Libye: le Conseil présidentiel annonce un plan de sortie de crise

AFRICA RADIO

5 juillet 2022 à 16h36 par AFP

Le Conseil présidentiel, un organe doté de certains pouvoirs exécutifs, a annoncé mardi avoir élaboré un plan visant à sortir le pays de l'impasse politique en organisant des élections.

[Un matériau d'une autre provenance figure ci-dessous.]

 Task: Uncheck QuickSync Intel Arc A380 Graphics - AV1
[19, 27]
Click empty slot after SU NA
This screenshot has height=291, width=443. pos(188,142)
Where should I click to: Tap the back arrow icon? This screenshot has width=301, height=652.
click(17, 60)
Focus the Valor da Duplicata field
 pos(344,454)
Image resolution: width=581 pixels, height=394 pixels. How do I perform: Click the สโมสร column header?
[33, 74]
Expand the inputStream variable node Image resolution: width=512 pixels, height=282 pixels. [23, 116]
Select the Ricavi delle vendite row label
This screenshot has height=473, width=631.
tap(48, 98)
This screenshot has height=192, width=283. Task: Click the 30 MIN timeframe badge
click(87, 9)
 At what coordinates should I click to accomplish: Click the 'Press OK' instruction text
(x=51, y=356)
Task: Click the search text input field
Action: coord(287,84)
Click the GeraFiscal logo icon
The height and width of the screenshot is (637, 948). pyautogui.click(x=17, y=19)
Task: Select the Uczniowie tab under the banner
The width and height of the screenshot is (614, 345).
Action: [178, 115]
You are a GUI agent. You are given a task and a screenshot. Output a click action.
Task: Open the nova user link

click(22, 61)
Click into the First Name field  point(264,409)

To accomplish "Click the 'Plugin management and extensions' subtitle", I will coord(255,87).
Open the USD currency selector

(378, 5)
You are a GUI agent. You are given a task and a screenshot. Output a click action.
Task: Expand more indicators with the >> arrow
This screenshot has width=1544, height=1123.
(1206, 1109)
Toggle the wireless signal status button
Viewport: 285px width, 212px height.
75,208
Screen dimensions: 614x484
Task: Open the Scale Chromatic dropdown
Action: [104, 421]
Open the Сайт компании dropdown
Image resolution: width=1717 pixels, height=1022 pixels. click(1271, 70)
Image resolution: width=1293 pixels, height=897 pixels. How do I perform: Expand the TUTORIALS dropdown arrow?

"En réponse aux appels légitimes des Libyens et afin de satisfaire leurs demandes de changement, (...) le conseil présidentiel (CP) a préparé un plan d'action pour sortir le pays de la crise politique", a-t-il souligné dans un communiqué. Sans dévoiler les contours de ce plan d'action, le Conseil présidentiel a assuré que celui-ci visait à "préserver l'unité du pays, écarter le spectre de la guerre et la division, limiter l'ingérence étrangère et pousser vers un règlement national". Abdallah Allafi, numéro deux du CP, qui comprend trois membres représentants les trois provinces historiques de la Libye, doit discuter avec les camps rivaux pour élaborer une feuille de route aboutissant à la tenue d'élections présidentielle et législatives "selon un échéancier précis". La Libye est plongée dans le chaos depuis la chute du régime Kadhafi en 2011. Des scrutins présidentiel et législatif devaient initialement se tenir en décembre 2021 pour couronner un processus de paix parrainé par l'ONU après des violences en 2020. Mais ils ont été reportés sine die en raison de fortes divergences entre rivaux politiques et des tensions sur le terrain. Cette initiative du CP, lui-même issu d'un processus de paix de l'ONU, intervient en réponse aux appels répétés d'acteurs politiques libyens lui demandant d'intervenir pour trouver une solution à la crise et assurer la tenue des élections "le plus tôt possible", selon le communiqué. Depuis vendredi, plusieurs villes libyennes ont été le théâtre de manifestations contre la dégradation des conditions de vie marquées par de longues coupures d'électricité, une inflation galopante et d'interminables files d'attente aux stations d'essence. Alors que la grogne sociale est directement dirigée contre les deux gouvernements rivaux mais surtout contre les deux chambres du Parlement, perçus comme des symboles de la division du pays, le Conseil présidentiel a lui aussi été montré du doigt et accusé d'inertie.